Puis voyant sa fille qui la regardait d’un air tout étonné serrer involontairement l’argent dans sa main, elle se dépêcha de s’en saisir et ajouta d’un ton précipité :

« Allons ! je vais aller acheter quelque chose. »

Pendant qu’elle tendait la main à sa fille, celle-ci regardant encore une fois son argent le porta à ses lèvres avant de s’en séparer.

« Eh bien ! Alice, vous l’embrassez, dit la vieille en ricanant, c’est comme moi, j’en fais souvent autant. Oh ! l’argent, c’est si bon ! »

Et elle serrait avec amour sous son menton ridé son unique sou, couvert de vert-de-gris, qu’elle tenait dans la main.

« Ah ! oui, c’est bien bon l’argent ; malheureusement il n’y en a pas des masses.

— Si je l’ai embrassé, mère, c’est en souvenir de la personne, qui me l’a donné, car c’est la première fois que cela m’arrive.
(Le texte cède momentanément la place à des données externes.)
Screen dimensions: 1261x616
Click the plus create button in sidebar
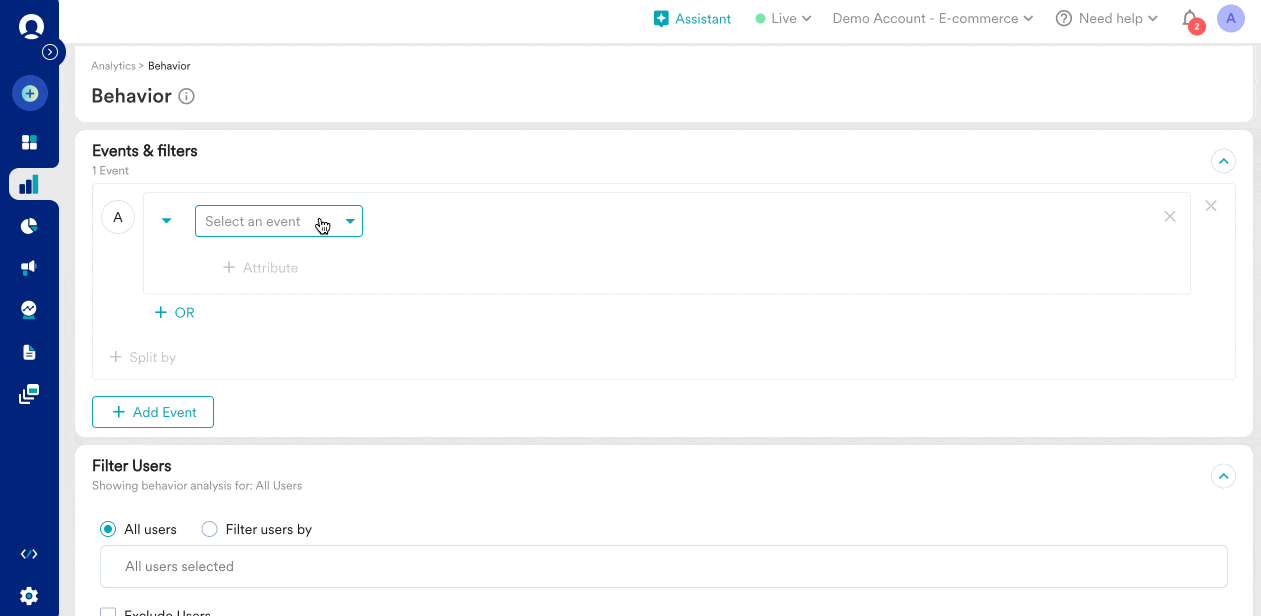point(29,93)
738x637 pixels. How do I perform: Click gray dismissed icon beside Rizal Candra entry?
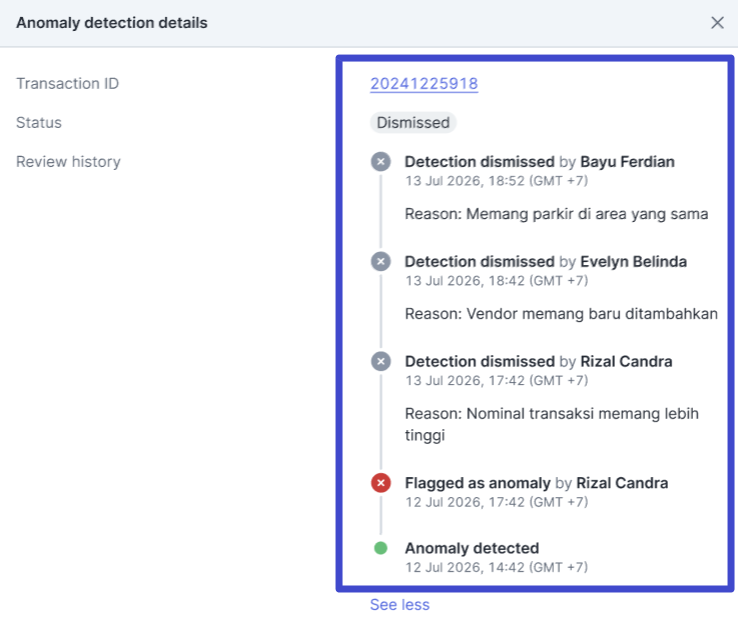(381, 362)
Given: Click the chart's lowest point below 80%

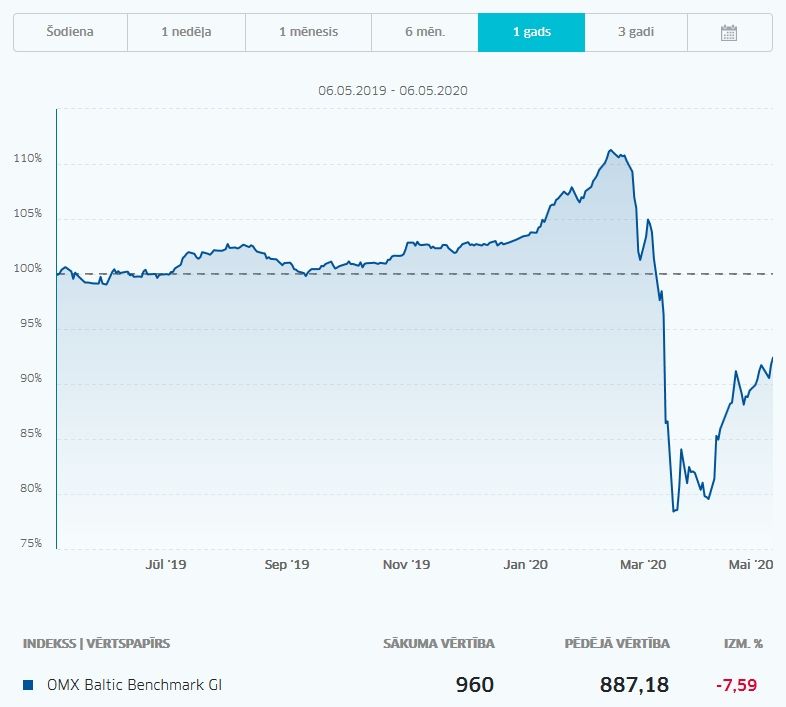Looking at the screenshot, I should [674, 511].
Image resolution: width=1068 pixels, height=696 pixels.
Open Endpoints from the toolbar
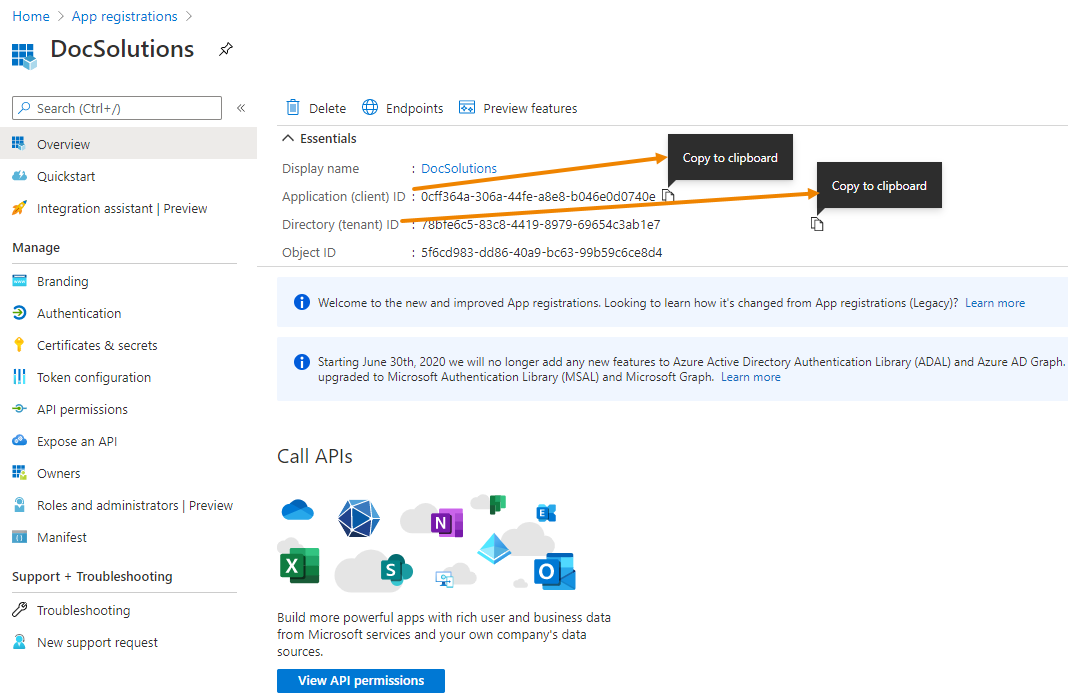coord(402,108)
— La personne qui vous l’a donné ? ma chérie, répliqua la vieille, dont les yeux ternes brillèrent d’un vif éclat quand elle se saisit de l’argent. Eh bien ! moi, je l’embrasserai aussi pour la personne qui l’a donné, quand elle en donnera davantage. Mais il faut que je me dépêche, ma chérie, je vais revenir bientôt.

— Il me semble, d’après ce que vous disiez tout à l’heure, que vous savez beaucoup de choses, ma mère, dit la fille en l’accompagnant de ses regards jusqu’à la porte. Vous êtes devenue bien savante depuis que nous nous sommes quittées.